Durante el almuerzo, Walter y Luis no se cansaron de ponderar las virtudes culinarias de la anfitriona. Chocaron copas por ello y después por la confraternidad rioplatense, por Peñarol, por Boca, por el futuro... A los postres, ambos hombres se veían bastante achispados, mientras Elvira se mantenía sobria, ya que acompañó aquellos festivos brindis pero solamente con refresco.
Walter entreabrió los ojos y percibió que anochecía. Le pesaba mucho la cabeza y sentía náuseas. No recordaba en qué momento se había quedado dormido. Tenía la ropa y aun los zapatos puestos. Se incorporó dificultosamente y llamó a su mujer: “¡Elvira!” –no obtuvo respuesta. Volvió a gritar preocupado: “¡Elvira!”
Se levantó torpemente y presa del mareo se dirigió al comedor. La casa estaba silenciosa y en penumbras y comprendió que estaba solo. Por inercia fue hasta el televisor y lo encendió. La luz fluctuante que despedía la pantalla le permitió ver que sobre la mesa permanecían la fuente y los platos vacíos y sucios. Levantó uno de ellos y vio que debajo ya no estaban los billetes, después hizo lo mismo con los otros y obtuvo igual resultado. En ese momento  el locutor decía: “Estas son las noticias correspondientes a este lunes treinta de julio...” Todavía no entendía lo que estaba pasando pero una incipiente desazón comenzaba a apoderarse de su espíritu.  “Seguro que Elvira los guardó otra vez en el ropero. Cómo iba a dejar la plata  acá” –pensó. Volvió al dormitorio y revolvió los estantes con creciente nerviosismo, sin encontrar lo que buscaba. Tampoco estaba la ropa de su mujer.
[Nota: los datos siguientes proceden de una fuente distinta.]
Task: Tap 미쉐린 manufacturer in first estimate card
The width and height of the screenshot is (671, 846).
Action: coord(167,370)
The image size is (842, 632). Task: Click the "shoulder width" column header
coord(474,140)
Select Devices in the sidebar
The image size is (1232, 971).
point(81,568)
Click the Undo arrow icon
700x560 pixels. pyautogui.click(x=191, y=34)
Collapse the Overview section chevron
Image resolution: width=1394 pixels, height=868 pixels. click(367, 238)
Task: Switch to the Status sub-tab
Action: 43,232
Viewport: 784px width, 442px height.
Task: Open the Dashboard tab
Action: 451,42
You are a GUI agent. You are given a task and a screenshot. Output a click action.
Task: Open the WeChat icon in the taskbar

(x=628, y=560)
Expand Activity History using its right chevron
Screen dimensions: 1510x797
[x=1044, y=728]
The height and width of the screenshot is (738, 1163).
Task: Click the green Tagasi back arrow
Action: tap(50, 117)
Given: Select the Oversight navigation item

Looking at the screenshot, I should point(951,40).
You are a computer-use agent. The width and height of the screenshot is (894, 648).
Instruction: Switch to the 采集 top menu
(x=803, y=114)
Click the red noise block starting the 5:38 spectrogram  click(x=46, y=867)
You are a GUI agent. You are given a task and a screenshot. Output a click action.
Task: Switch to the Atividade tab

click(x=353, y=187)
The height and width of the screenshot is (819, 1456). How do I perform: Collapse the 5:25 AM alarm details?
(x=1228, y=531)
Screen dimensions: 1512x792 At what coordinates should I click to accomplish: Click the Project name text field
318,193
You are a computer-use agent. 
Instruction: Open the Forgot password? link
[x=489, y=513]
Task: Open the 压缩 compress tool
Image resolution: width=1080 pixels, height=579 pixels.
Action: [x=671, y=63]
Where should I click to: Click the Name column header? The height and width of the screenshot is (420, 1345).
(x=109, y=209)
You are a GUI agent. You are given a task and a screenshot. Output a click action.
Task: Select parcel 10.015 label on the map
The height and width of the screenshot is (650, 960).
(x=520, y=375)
Salió corriendo y golpeó con ambos puños la puerta de la casa de Luis. Lo recibió un hombre desconocido, con cara de desconcierto, quien le dijo que la semana anterior Luis le  había vendido la propiedad con muebles y todo, debido a tenía que viajar urgentemente a la Argentina por un grave asunto de familia.